SUPREME COURT, APPELLATE TERM, SECOND DEPARTMENT, 9th and 10th JUDICIAL DISTRICTS New York Supreme and/or Appellate Courts


December 24, 2012

THE PEOPLE OF THE STATE OF NEW YORK, APPELLANT, --
v.
LUIS A. CURILLO, RESPONDENT.

Appeal from an order of the District Court of Suffolk County, First District (James P. Flanagan, J.), dated January 27, 2011.

People v Curillo (Luis)

Decided on December 24, 2012

Appellate Term, Second Department

Published by New York State Law Reporting Bureau pursuant to Judiciary Law § 431.

This opinion is uncorrected and will not be published in the printed Official Reports.

PRESENT: LaSALLE, J.P., MOLIA and IANNACCI, JJ

The order granted defendant's motion to vacate judgments convicting him, upon his pleas of guilty, of attempted menacing in the second degree.

ORDERED that the order is affirmed.

Following defendant's pleas of guilty, judgments were rendered on December 12, 2007 convicting defendant of two separate charges of attempted menacing in the second degree (Penal Law §§ 110.00, 120.14). Defendant was sentenced to fines and a term of probation. Thereafter, defendant moved, pursuant to CPL 440.10, to vacate the judgments of conviction on the ground that he had received the ineffective assistance of counsel because his attorney had failed to advise him regarding the immigration consequences of his guilty plea. By order dated January 27, 2011, the District Court, following a hearing, granted defendant's motion. This appeal by the People ensued.

In People v Nunez (30 Misc 3d 55 [2010]), this court ruled that the holding of Padilla v Kentucky (559 US , 130 S Ct 1473 [2010]), which provides that a defense counsel must inform his client, at the very least, that immigration consequences may result from his guilty plea, applies retroactively (see also People v Baret, 99 AD3d 408 [2012]).
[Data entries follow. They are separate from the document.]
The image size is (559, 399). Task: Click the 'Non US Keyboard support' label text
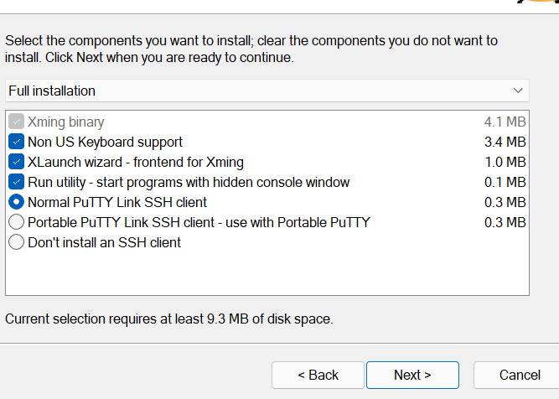point(105,142)
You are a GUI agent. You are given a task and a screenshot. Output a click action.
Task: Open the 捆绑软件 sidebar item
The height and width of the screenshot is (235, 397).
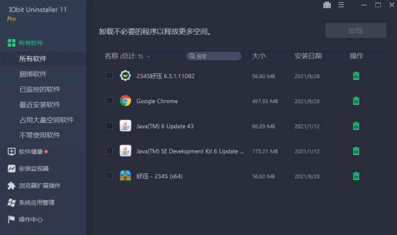click(x=33, y=74)
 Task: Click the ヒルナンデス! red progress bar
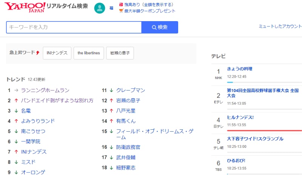(x=264, y=130)
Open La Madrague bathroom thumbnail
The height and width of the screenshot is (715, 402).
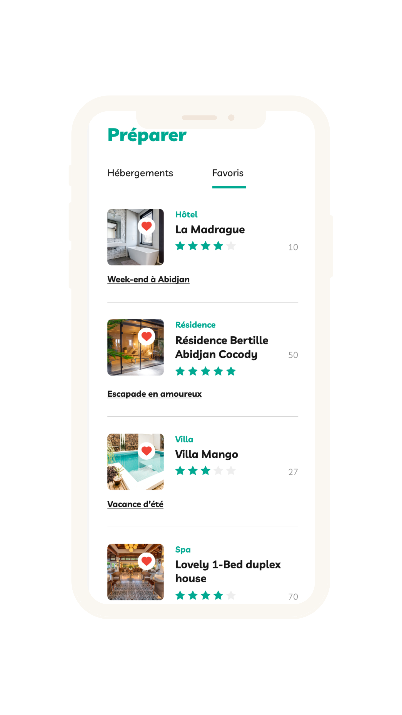(x=135, y=237)
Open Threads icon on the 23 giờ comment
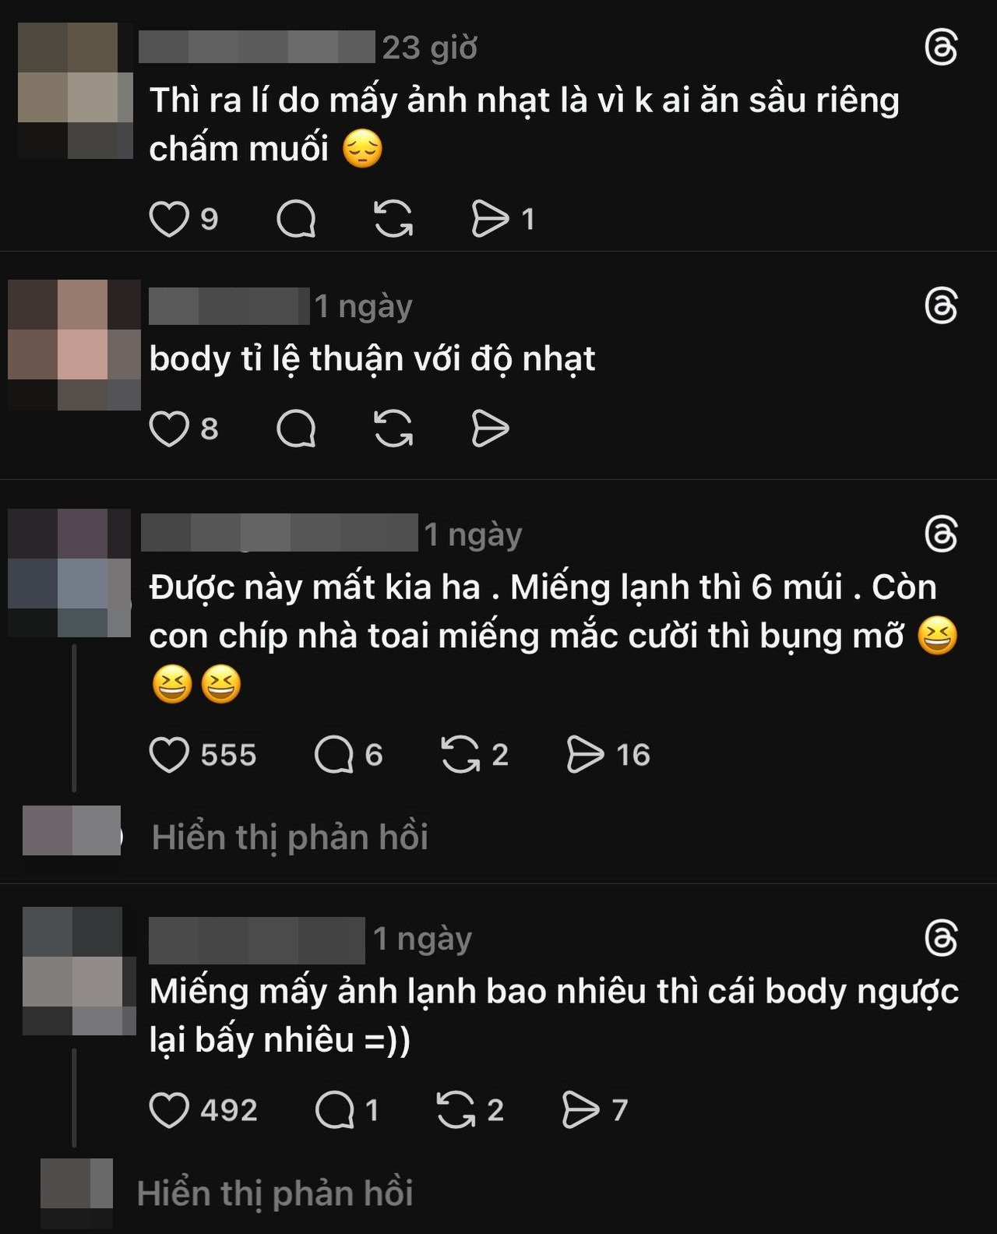997x1234 pixels. coord(941,48)
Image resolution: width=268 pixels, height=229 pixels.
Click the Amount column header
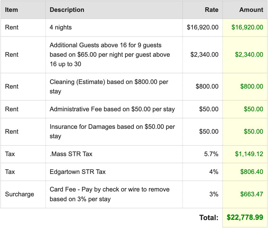coord(251,10)
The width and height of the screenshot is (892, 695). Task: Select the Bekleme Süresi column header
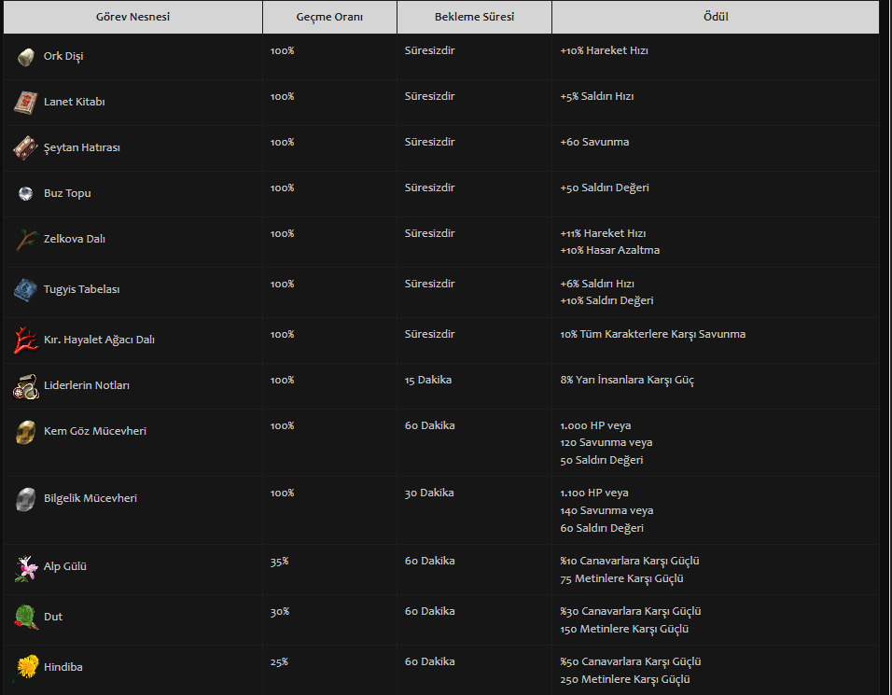click(x=474, y=17)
When a defendant seeks to challenge his guilty plea on the ground of ineffective assistance of counsel, he must demonstrate that either the federal standard (see Strickland v Washington, 466 US 669 [1984]) or the New York State standard (see People v Benevento, 91 NY2d 708, 713 [1998]; People v Baldi, 54 NY2d 137 [1981]) of effective representation has not been met.
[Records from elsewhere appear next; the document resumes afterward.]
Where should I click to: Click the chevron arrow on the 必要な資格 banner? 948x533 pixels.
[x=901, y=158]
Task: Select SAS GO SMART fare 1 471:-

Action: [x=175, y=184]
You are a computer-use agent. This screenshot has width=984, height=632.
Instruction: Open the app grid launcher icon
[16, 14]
Here, defendant satisfied the federal standard. Under the federal standard, a "defendant must show that counsel's performance was deficient . . . [and] that the deficient performance prejudiced the defense" (Strickland, 466 US at 687). The first prong of the Strickland test requires a showing that counsel's representation fell below an objective standard of reasonableness (id.). The second prong, also known as the prejudice prong, "focuses on whether counsel's constitutionally ineffective performance affected the outcome of the plea process" (Hill v Lockhart, 474 US 52, 59 [1985]).

A review of the record indicates that, at the hearing, defendant testified that he had immigrated to the United States, in 1999, from Ecuador, when he was 10 years old at which time his parents lived on Long Island. Defendant received permanent residence alien status in 2000. In addition, defendant unequivocally testified that, had he known that he would be deported, he would have gone to trial and fought the charges even if it were likely that he would have been sentenced to a period of incarceration were he convicted. In light of the fact that defendant faced a maximum period of incarceration of one year on each charge, had spent the majority of his life in the United States, and established his strong ties to the United States, the court did not improvidently exercise its discretion in finding that there was a reasonable probability that defendant would have insisted on going to trial to try to avoid deportation even at the risk of his being found guilty and sentenced to a period of incarceration (see People v Picca, 97 AD3d 170 [2012]).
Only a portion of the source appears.